• Problem to work on: In the entries below, rewrite the lines starting at the line that contains "This screenshot has width=702, height=525." and ending at the line that contains "will click(504, 12)." in full, and keep every word the same. Multiply only the coordinates given as answers by 0.5 and round them to whole numbers, with halves rounded up.

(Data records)
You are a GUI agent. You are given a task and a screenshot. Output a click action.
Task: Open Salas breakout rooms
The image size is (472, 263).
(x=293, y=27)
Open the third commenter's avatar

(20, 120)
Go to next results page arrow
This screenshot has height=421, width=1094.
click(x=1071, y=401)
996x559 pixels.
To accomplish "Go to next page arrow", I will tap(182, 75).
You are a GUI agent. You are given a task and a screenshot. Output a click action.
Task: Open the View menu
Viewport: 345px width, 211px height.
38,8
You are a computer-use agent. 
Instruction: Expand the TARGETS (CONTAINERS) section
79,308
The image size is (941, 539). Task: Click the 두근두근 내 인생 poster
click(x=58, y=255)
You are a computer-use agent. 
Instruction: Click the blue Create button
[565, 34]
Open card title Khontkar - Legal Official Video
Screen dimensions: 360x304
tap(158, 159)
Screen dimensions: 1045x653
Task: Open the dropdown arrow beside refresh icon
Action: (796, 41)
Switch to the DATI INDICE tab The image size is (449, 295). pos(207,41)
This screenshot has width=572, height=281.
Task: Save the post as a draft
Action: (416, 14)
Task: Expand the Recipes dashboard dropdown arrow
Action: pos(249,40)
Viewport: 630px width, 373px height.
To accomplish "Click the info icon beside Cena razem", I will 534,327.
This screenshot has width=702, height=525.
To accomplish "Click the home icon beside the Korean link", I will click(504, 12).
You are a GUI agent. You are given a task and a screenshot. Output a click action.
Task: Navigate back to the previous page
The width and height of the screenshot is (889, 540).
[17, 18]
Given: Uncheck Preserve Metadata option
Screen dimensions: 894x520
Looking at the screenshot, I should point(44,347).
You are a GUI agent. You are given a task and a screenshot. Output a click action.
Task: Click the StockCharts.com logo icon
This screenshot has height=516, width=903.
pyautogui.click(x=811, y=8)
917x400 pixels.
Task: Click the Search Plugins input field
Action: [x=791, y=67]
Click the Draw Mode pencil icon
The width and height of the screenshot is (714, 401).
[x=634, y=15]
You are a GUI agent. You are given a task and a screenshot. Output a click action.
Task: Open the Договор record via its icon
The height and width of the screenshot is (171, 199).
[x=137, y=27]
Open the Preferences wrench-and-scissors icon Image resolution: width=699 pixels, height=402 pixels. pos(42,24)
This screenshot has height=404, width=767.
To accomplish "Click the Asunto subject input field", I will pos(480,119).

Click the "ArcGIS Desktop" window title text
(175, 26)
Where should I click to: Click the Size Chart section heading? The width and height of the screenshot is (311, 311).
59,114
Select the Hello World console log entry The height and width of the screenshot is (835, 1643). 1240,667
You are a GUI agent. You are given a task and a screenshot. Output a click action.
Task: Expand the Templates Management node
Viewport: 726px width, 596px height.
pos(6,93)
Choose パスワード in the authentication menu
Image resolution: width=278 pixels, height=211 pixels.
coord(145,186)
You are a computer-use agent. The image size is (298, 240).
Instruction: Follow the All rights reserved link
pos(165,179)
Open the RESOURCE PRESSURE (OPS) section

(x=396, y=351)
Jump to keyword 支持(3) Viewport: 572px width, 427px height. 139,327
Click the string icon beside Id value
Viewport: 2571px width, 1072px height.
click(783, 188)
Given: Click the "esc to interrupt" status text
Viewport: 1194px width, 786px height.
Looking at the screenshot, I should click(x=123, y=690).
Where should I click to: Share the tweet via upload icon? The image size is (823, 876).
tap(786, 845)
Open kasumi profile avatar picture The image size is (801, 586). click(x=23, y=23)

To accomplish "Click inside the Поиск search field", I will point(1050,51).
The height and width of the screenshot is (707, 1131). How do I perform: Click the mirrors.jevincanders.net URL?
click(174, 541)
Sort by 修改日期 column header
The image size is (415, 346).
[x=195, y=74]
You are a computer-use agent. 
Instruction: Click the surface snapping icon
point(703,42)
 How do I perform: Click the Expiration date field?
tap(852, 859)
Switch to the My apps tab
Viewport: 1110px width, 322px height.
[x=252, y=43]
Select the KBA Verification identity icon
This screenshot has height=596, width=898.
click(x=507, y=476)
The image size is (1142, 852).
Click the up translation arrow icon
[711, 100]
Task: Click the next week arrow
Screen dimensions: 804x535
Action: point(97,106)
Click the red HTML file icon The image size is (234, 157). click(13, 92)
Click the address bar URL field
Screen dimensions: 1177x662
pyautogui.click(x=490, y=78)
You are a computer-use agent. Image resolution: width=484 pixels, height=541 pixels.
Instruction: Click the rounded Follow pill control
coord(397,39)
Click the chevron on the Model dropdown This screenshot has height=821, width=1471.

• Exercise answer:
This screenshot has width=702, height=525.
To accomplish "Click the home icon beside the Korean link", I will click(252, 6).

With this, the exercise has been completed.